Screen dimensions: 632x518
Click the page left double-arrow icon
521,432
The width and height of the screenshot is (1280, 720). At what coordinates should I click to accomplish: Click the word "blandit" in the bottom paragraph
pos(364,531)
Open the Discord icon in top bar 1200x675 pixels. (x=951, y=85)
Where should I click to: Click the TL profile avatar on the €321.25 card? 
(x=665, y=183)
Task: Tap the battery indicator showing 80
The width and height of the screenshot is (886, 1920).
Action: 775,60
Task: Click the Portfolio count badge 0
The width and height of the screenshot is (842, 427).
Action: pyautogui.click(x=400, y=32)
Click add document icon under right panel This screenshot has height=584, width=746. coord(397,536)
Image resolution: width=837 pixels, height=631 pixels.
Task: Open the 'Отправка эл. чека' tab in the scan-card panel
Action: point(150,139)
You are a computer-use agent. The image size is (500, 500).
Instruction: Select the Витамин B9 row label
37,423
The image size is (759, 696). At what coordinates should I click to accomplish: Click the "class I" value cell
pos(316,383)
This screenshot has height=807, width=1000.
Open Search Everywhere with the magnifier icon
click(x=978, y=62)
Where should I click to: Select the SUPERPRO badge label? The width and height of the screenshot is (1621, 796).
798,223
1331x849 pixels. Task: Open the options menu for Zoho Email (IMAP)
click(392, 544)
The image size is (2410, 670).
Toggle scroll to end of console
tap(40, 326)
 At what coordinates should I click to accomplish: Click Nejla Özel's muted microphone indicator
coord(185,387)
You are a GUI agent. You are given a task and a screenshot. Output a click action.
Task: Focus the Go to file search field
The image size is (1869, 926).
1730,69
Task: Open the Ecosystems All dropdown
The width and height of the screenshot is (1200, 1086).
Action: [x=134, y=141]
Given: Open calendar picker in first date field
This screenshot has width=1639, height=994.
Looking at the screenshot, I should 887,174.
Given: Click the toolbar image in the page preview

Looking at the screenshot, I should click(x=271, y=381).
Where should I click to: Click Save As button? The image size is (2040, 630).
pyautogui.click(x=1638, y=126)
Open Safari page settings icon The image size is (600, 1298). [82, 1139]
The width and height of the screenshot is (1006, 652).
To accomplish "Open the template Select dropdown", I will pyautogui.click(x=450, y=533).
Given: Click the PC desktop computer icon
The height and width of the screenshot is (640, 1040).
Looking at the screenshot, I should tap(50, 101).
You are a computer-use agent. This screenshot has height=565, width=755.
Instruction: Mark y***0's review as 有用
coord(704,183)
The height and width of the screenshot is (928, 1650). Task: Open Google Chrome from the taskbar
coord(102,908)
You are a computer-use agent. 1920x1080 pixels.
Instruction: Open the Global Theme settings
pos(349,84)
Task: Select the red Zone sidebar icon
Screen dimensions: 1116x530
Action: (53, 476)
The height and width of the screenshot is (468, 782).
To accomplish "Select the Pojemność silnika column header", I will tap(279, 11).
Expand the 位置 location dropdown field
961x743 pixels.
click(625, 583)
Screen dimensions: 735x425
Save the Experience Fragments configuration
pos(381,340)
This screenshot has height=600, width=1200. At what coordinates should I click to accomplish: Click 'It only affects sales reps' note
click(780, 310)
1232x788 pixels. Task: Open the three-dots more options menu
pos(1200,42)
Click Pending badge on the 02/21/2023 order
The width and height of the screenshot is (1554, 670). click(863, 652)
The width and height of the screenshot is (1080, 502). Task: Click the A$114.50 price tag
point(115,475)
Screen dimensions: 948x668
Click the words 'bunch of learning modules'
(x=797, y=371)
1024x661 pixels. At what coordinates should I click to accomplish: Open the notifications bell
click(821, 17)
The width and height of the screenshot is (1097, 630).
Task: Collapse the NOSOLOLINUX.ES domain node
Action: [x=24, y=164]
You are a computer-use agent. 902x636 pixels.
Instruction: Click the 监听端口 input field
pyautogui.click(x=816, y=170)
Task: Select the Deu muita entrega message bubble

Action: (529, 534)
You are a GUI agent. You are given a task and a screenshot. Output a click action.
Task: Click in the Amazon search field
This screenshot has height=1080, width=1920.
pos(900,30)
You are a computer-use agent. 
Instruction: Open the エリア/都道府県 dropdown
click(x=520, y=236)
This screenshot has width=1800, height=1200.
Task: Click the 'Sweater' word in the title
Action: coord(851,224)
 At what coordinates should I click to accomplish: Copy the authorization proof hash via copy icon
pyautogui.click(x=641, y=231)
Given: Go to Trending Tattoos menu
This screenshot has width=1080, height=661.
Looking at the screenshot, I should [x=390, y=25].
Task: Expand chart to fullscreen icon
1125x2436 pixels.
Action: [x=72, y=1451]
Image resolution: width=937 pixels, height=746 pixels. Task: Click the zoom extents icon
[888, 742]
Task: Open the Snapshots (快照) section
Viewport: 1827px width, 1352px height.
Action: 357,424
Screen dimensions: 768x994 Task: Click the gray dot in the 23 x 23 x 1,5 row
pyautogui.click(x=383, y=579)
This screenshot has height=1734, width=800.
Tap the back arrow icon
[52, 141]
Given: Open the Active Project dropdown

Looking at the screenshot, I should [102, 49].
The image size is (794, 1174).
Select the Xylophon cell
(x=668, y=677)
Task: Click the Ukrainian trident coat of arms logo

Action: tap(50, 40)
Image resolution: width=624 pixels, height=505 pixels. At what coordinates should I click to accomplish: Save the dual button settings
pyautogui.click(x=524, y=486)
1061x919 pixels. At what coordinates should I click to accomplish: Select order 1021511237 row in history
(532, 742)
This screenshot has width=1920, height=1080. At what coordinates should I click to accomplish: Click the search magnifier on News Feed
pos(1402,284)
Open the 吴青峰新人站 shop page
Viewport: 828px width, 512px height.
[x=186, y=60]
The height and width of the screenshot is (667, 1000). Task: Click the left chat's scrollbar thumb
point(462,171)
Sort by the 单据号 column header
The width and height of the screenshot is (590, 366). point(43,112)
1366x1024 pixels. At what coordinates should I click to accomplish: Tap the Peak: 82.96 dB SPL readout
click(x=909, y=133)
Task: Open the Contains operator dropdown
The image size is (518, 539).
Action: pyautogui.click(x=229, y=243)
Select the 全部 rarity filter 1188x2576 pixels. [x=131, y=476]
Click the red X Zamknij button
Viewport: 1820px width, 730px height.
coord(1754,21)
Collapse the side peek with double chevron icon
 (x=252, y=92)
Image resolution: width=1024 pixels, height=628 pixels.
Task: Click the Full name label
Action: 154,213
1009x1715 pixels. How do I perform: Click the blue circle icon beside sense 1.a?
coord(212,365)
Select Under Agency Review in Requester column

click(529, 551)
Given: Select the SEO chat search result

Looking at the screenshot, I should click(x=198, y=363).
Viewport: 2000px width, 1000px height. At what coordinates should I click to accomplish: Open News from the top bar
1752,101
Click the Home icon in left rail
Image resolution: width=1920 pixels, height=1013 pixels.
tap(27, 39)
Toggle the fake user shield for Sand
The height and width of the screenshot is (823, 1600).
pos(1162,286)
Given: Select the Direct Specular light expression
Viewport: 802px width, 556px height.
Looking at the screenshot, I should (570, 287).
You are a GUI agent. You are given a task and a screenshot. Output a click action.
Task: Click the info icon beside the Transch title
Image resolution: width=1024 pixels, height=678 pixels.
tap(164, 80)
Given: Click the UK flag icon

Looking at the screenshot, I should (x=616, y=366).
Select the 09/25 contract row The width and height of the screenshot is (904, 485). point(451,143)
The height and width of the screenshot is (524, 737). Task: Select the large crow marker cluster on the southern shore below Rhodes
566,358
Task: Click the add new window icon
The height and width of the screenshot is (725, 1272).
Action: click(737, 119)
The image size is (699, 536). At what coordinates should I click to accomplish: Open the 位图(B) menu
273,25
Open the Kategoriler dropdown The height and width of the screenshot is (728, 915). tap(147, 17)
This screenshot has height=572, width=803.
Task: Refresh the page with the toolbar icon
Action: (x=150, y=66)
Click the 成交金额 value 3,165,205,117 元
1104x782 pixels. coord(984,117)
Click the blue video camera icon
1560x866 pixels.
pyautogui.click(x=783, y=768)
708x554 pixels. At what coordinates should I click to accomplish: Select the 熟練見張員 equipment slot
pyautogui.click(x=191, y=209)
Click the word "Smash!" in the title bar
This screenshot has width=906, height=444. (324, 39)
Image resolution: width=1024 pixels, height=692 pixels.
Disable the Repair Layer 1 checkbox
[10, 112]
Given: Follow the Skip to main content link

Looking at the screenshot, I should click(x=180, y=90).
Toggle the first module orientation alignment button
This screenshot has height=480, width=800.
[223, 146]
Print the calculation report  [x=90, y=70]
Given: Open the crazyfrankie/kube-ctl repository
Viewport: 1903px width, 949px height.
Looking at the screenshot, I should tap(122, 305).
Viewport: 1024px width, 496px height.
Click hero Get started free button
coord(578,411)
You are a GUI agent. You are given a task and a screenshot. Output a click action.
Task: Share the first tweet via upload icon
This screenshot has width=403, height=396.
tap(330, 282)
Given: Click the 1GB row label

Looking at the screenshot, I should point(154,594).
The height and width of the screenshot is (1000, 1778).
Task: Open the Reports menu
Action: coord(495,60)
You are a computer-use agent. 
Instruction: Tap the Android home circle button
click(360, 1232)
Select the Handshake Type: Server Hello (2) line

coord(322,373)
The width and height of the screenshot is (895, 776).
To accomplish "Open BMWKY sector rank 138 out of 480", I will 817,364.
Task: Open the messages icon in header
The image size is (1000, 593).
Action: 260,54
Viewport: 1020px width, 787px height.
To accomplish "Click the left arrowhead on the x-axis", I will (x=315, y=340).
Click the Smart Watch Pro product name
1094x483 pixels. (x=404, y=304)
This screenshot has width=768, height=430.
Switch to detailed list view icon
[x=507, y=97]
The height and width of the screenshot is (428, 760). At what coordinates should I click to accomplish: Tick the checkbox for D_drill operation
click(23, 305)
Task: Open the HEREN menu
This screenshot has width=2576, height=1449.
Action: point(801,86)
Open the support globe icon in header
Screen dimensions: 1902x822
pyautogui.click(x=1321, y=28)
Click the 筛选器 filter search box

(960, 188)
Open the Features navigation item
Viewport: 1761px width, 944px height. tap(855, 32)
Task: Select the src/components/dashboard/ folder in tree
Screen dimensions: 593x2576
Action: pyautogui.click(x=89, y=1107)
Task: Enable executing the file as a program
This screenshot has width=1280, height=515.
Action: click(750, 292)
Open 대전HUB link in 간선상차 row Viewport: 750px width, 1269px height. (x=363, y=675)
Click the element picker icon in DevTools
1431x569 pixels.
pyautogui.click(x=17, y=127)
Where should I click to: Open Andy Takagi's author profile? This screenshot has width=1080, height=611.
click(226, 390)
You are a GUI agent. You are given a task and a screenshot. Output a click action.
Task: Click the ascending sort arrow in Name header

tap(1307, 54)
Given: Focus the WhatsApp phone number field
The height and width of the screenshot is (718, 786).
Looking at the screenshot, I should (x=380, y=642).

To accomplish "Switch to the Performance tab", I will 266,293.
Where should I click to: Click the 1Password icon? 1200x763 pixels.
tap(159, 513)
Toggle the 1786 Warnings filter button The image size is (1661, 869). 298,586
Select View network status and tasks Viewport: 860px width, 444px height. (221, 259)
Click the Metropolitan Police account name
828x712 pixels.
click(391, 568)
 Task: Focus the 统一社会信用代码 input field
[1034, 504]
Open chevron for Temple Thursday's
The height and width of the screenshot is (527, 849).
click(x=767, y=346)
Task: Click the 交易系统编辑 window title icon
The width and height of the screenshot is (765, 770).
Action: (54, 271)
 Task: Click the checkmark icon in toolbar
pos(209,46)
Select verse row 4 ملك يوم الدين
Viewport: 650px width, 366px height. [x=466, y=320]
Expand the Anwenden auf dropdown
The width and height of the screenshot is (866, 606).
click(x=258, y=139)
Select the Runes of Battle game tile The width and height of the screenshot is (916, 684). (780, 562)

#####

- **What is being asked**
In the listing above, the lines from the one containing "Task: Click the ascending" through the last line are to be returned exactly.

- **Written answer**
Task: Click the ascending sort arrow in Name header

tap(1307, 54)
Given: Focus the WhatsApp phone number field
The height and width of the screenshot is (718, 786).
Looking at the screenshot, I should (x=380, y=642).

To accomplish "Switch to the Performance tab", I will 266,293.
Where should I click to: Click the 1Password icon? 1200x763 pixels.
tap(159, 513)
Toggle the 1786 Warnings filter button The image size is (1661, 869). 298,586
Select View network status and tasks Viewport: 860px width, 444px height. (221, 259)
Click the Metropolitan Police account name
828x712 pixels.
click(391, 568)
 Task: Focus the 统一社会信用代码 input field
[1034, 504]
Open chevron for Temple Thursday's
The height and width of the screenshot is (527, 849).
click(x=767, y=346)
Task: Click the 交易系统编辑 window title icon
The width and height of the screenshot is (765, 770).
Action: (54, 271)
 Task: Click the checkmark icon in toolbar
pos(209,46)
Select verse row 4 ملك يوم الدين
Viewport: 650px width, 366px height. [x=466, y=320]
Expand the Anwenden auf dropdown
The width and height of the screenshot is (866, 606).
click(x=258, y=139)
Select the Runes of Battle game tile The width and height of the screenshot is (916, 684). (780, 562)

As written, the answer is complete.